> **WORK TO COMPLETE**
Please lay out the lines of the items as a Markdown table with the columns "Row" and "Text", starting at the line that contains "Viewport: 640px width, 758px" and ending at the line that contains "click(x=280, y=88)". Number each line in the Row column, put the line itself in the Text column, and leave out blank lines.
-- Start MATERIAL PROVIDED --
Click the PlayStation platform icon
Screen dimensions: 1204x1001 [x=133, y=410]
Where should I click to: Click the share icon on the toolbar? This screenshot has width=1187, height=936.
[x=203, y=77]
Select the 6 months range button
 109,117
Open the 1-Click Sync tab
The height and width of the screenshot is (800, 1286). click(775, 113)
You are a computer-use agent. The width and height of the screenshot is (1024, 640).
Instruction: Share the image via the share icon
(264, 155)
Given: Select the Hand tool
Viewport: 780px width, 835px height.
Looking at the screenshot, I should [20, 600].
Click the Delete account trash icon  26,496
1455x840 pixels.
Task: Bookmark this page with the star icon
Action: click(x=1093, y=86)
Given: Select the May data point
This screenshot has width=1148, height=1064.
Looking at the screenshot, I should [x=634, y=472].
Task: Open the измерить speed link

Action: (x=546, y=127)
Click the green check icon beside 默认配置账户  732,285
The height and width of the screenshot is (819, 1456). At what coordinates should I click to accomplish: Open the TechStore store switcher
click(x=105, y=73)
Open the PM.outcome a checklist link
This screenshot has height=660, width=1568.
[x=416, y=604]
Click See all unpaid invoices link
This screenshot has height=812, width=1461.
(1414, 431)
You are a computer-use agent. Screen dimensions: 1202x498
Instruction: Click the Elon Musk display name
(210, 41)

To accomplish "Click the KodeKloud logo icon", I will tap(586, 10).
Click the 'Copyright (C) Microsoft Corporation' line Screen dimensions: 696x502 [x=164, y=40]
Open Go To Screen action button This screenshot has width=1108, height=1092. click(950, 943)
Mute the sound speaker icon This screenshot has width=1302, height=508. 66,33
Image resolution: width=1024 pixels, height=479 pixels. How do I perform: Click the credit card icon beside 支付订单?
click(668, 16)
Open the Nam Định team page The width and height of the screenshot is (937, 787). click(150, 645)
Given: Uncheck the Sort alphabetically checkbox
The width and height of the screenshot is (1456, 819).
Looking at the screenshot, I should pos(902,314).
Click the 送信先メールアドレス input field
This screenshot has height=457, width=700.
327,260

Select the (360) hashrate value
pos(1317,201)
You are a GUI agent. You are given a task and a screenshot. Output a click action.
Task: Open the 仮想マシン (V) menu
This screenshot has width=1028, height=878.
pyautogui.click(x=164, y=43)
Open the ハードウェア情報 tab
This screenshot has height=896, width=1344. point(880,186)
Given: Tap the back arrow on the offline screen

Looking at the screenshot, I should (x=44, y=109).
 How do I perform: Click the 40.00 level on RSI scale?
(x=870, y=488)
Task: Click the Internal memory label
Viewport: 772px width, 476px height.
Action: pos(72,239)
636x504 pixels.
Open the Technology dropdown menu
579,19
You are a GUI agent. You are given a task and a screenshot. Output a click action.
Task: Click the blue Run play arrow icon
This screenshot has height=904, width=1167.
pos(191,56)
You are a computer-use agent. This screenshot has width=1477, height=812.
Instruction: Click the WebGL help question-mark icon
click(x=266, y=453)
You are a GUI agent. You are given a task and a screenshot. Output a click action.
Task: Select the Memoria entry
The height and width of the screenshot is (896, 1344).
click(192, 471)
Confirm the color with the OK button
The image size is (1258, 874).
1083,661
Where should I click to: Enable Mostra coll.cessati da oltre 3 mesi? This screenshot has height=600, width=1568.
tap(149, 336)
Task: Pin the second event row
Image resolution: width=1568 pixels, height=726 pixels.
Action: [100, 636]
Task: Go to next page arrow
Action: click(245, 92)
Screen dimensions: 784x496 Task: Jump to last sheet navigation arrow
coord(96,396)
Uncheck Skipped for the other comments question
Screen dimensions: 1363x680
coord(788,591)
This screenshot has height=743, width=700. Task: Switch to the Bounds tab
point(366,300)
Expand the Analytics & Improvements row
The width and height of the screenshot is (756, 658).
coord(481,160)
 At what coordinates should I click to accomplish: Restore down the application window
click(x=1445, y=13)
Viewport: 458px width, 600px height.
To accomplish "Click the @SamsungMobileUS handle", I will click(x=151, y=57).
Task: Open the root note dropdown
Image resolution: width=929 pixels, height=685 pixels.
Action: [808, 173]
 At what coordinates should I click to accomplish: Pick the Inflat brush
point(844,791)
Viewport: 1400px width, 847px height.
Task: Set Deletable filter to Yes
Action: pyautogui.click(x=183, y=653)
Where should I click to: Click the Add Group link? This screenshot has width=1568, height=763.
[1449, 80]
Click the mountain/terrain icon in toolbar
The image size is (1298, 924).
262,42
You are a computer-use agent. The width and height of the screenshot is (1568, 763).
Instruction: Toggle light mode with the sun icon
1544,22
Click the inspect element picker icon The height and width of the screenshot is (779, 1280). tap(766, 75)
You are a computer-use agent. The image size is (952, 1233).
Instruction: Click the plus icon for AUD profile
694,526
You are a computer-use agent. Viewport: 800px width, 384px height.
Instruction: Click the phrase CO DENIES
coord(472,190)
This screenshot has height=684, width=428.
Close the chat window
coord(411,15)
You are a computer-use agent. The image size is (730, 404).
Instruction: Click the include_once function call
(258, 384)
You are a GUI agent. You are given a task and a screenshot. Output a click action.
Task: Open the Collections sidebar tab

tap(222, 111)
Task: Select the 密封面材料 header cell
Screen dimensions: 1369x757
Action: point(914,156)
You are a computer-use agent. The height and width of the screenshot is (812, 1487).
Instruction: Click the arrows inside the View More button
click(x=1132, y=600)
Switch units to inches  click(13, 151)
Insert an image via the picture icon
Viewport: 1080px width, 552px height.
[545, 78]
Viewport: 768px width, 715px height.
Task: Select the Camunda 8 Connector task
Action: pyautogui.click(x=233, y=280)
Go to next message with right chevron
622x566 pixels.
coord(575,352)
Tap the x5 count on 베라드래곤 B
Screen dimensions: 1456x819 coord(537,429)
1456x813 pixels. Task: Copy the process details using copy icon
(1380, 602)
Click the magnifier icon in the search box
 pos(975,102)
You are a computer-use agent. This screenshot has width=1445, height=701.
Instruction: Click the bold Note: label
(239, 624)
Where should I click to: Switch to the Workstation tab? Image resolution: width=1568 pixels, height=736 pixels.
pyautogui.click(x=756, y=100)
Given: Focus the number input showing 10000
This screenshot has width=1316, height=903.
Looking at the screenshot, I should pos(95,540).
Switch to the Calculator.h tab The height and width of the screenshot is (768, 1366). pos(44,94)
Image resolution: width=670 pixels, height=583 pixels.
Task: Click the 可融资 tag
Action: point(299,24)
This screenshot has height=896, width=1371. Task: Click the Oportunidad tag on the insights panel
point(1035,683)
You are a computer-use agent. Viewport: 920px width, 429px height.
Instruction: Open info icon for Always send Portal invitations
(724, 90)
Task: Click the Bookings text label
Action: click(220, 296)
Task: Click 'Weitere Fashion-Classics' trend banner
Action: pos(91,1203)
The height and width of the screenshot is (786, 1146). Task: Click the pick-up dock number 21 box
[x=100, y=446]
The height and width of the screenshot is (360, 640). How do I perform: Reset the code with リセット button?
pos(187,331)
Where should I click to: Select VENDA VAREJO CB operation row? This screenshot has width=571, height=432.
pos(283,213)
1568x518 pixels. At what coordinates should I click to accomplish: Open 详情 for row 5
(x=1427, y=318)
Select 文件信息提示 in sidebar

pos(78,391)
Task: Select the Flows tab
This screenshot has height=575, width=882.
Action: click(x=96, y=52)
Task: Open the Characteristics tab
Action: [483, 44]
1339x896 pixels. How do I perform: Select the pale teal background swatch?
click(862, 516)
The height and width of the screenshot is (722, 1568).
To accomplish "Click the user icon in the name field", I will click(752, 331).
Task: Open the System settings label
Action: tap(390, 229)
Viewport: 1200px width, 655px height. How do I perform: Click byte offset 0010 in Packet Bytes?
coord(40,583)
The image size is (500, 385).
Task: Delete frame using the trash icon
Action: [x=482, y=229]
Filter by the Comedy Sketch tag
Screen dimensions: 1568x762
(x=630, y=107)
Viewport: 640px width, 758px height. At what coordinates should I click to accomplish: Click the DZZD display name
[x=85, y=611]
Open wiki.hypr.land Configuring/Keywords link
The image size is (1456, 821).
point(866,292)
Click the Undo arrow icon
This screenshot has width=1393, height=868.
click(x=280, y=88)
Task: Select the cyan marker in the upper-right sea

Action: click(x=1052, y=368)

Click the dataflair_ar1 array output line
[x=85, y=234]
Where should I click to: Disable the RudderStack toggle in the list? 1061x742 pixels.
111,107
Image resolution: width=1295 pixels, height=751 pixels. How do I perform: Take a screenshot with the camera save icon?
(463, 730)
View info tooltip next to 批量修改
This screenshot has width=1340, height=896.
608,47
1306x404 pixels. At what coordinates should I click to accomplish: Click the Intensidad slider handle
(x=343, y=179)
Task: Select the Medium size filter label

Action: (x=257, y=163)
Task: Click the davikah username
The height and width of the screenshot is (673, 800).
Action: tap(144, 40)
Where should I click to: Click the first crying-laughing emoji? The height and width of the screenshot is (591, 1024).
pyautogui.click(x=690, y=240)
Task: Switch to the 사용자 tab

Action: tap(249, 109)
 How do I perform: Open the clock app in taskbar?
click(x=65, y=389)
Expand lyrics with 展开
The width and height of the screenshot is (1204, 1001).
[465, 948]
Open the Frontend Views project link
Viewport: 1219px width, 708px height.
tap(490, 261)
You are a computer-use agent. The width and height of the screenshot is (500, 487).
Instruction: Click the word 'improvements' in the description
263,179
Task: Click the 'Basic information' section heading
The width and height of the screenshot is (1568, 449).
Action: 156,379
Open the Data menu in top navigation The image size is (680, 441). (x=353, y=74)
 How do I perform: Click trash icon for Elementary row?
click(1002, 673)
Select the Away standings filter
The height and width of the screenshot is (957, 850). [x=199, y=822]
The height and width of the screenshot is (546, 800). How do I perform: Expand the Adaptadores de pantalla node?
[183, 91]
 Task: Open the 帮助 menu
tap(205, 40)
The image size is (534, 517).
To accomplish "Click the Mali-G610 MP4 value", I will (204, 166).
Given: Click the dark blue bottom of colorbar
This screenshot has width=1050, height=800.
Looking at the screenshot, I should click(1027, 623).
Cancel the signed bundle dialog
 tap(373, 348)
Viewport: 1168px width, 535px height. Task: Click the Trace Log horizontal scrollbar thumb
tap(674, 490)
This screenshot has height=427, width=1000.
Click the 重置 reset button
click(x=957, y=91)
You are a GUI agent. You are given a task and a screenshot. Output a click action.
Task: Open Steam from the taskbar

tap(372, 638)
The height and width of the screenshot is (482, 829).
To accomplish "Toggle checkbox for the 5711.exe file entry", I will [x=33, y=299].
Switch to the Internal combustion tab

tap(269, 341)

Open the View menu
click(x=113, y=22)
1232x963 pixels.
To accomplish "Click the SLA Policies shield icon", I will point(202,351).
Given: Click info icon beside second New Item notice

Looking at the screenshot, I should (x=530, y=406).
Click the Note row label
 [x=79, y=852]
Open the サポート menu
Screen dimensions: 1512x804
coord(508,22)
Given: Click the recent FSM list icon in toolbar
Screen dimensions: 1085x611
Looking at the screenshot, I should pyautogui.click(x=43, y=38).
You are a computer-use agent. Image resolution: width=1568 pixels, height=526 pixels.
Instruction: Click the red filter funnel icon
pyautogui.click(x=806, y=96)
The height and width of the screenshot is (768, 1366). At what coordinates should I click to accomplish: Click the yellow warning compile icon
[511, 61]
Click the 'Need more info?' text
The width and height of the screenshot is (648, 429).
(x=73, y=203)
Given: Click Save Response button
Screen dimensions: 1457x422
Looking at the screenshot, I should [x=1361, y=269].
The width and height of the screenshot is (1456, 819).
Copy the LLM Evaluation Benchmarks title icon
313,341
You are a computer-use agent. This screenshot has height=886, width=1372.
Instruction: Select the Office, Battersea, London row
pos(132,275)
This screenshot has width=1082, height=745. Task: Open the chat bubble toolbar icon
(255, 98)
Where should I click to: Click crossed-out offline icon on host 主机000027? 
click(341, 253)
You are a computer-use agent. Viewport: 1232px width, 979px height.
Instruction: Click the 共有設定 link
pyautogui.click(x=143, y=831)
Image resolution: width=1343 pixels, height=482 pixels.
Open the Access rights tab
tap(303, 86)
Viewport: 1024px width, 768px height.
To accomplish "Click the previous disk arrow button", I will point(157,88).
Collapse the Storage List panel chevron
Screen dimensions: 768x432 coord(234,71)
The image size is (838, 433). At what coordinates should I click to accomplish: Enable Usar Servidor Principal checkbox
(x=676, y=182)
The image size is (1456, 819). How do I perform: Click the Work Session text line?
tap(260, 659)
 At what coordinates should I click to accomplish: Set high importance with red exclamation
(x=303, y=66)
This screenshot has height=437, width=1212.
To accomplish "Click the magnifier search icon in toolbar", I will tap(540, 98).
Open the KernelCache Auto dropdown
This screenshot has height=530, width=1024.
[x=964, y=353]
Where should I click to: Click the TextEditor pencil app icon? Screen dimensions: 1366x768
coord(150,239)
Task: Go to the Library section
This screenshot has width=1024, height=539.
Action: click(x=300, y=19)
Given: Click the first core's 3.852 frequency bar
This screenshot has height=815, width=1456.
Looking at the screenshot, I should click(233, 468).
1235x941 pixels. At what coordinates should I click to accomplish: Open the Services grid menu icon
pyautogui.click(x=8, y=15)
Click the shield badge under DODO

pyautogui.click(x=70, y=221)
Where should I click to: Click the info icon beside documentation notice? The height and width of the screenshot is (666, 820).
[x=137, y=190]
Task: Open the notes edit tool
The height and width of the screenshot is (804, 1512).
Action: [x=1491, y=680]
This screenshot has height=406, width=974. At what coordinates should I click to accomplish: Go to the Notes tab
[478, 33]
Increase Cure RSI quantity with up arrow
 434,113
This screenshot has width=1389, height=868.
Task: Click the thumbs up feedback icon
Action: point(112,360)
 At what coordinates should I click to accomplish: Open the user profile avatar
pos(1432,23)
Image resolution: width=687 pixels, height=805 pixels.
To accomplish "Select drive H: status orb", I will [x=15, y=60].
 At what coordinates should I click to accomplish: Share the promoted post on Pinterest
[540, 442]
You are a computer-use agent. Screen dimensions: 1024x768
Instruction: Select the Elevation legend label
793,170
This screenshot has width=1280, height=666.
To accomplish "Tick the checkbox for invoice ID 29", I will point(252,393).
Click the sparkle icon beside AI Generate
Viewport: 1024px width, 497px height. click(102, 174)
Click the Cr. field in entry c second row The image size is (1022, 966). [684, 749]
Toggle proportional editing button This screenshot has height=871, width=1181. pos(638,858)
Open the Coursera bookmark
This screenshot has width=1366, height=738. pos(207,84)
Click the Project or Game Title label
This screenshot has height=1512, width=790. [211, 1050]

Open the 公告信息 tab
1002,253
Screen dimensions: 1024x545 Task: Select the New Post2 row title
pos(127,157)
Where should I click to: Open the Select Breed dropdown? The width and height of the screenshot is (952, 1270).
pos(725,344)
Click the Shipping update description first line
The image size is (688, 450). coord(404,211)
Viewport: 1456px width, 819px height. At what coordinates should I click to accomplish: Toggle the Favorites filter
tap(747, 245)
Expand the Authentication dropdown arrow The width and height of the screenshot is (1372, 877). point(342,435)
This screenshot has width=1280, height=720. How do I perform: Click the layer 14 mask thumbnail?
-- End MATERIAL PROVIDED --
> **TASK SOLUTION**
| Row | Text |
|---|---|
| 1 | Viewport: 640px width, 758px height. At what coordinates should I click to accomplish: Click the DZZD display name |
| 2 | [x=85, y=611] |
| 3 | Open wiki.hypr.land Configuring/Keywords link |
| 4 | The image size is (1456, 821). |
| 5 | point(866,292) |
| 6 | Click the Undo arrow icon |
| 7 | This screenshot has width=1393, height=868. |
| 8 | click(x=280, y=88) |